Anxiety over public opinion is a mere excuse. In fact, public opinion has more often than not fallen on the side of the teachers. Ford is less popular with every passing day, and parents overwhelmingly blamed his government for CUPE workers going on strike. The working class is beginning to rediscover a fundamental truth of labour organizing: a win for one is a win for all. With workers everywhere being rocked by record-high inflation, a fight against Ford could spark great enthusiasm—if the union shows that it’s serious about fighting Ford. 

So far the OSSTF’s attempts to engage the public have been limited to encouraging letter-writing to MPPs. The leadership has also issued a series of “New Year’s resolutions” for Ford which acknowledge the danger of Ford using legislation against teachers, the disrespect and contempt Ford holds for the profession, and the government’s dogged determination to slash public investment. These are certainly demands that the broader working class can get behind. But appealing to the very MPPs who are attacking teachers, asking them to help instead, is a losing strategy. The union needs to be mobilizing its membership and preparing for struggle. Instead, the union leadership is tip-toeing around the bargaining process, and keeping its rank and file minimally informed. 

There has been a multi-year trend of union leadership across the country failing to mobilize their membership and then recommending weak deals. We see the results in the 4.25 per cent pay increase over four years given to Alberta nurses at the start of last year, the 3.75 per cent increase over two years given to Alberta teachers, or the measly 3.59 per cent annual increase accepted by CUPE education workers here in Ontario. Across the board, union leaders have been underselling the immense power their members hold and goading them into wage decreases as the consumer price index sees costs rising around seven per cent per year.  The OSSTF leadership has already confirmed it is unwilling to take any action that would defy this trend. An active, engaged, and informed membership would likely not stomach whatever deal is being proposed if given time to think about it and discuss it democratically. Instead the leadership hopes the membership will accept their hand-wringing and fear-mongering about public opinion and take whatever deal Ford is willing to give them. 

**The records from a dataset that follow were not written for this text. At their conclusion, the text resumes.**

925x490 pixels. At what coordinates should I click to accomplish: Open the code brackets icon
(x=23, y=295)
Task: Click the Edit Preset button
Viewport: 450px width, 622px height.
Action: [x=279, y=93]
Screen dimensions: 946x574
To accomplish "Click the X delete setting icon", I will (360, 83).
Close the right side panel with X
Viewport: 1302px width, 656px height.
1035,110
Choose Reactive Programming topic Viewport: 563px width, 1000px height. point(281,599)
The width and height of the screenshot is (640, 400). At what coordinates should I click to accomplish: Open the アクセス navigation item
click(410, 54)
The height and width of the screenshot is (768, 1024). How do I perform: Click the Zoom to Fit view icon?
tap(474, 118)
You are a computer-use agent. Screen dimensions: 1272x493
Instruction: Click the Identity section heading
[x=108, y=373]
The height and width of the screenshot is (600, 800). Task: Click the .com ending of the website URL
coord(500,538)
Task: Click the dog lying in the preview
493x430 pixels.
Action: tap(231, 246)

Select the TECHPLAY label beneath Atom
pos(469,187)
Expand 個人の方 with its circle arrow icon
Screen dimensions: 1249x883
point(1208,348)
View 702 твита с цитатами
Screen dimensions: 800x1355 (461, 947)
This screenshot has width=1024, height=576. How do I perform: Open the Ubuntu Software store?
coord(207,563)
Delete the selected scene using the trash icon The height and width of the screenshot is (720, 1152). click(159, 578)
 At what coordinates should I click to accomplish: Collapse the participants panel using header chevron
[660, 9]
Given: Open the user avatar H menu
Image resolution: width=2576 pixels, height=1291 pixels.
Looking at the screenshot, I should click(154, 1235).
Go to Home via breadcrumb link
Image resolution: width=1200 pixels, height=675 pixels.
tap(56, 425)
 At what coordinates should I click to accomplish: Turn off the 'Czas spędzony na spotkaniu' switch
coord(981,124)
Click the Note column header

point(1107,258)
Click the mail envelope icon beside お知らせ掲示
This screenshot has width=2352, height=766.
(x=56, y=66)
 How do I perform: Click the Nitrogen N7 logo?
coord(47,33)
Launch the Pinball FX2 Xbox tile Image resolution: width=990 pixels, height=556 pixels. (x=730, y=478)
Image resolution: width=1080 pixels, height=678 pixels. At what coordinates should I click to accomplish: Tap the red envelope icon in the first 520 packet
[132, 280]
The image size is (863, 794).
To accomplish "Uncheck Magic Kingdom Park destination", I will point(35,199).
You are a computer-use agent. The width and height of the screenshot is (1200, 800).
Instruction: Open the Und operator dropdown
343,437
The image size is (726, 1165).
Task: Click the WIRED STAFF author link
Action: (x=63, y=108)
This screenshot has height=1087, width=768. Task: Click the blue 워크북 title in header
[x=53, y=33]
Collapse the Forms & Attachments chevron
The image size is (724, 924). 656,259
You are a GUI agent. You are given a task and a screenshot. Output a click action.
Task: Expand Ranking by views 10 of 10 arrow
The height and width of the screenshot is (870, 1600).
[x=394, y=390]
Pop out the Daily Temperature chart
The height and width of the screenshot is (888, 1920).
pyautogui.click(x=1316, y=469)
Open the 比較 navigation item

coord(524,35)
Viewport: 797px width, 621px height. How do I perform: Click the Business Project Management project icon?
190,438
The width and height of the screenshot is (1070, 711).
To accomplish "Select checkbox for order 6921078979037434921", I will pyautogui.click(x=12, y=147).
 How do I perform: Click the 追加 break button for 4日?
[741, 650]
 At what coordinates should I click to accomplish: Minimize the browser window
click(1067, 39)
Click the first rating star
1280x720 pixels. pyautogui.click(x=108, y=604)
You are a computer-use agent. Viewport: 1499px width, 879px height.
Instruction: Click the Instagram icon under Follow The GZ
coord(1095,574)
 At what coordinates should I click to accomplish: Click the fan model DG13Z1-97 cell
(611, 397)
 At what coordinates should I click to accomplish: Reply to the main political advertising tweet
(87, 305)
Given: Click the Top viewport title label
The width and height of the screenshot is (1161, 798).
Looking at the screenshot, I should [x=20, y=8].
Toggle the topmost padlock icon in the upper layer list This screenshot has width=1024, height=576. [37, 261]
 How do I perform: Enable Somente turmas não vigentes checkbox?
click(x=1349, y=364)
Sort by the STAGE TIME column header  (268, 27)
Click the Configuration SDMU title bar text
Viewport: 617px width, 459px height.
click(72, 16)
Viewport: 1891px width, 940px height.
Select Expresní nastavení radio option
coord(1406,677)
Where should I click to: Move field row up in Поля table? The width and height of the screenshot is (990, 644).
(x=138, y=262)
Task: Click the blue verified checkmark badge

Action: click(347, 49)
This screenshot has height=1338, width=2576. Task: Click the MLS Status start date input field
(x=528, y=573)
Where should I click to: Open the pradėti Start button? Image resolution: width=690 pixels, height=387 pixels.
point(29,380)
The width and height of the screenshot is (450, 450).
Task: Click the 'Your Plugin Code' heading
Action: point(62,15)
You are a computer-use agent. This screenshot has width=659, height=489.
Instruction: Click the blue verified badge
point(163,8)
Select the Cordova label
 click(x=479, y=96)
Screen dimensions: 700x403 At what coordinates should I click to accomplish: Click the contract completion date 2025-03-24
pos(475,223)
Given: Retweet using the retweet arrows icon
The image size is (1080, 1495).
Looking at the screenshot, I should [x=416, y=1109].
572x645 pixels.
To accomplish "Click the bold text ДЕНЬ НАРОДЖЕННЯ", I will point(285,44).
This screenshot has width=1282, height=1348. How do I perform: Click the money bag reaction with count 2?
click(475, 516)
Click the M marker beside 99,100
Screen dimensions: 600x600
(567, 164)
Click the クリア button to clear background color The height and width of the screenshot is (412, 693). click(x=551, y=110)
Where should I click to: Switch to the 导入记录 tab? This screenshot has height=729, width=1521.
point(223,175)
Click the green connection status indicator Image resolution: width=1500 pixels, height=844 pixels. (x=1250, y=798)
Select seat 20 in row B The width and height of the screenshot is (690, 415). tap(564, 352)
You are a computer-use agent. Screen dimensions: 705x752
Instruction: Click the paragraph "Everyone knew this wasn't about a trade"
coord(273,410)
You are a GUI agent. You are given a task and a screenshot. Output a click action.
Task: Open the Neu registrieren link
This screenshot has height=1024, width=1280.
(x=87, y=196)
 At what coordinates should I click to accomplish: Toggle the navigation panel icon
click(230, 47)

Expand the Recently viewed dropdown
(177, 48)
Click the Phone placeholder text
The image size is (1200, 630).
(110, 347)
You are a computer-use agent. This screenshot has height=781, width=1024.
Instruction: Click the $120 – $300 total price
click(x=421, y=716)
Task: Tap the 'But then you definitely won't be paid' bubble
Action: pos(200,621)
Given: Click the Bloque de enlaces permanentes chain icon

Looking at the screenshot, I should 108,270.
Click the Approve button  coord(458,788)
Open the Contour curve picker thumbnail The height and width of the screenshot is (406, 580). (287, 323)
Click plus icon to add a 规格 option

The OSSTF requires a leadership that will not hesitate to bring out the rank and file membership, to listen to their demands, and that will use every tool at its disposal to win. Stop hiding behind “public opinion” and start taking an interest in public demands! The leadership of a major union must activate the rank and file, prepare for a fight, and rebuild the solidarity between unions and the public that brought down Ford’s back-to-work legislation!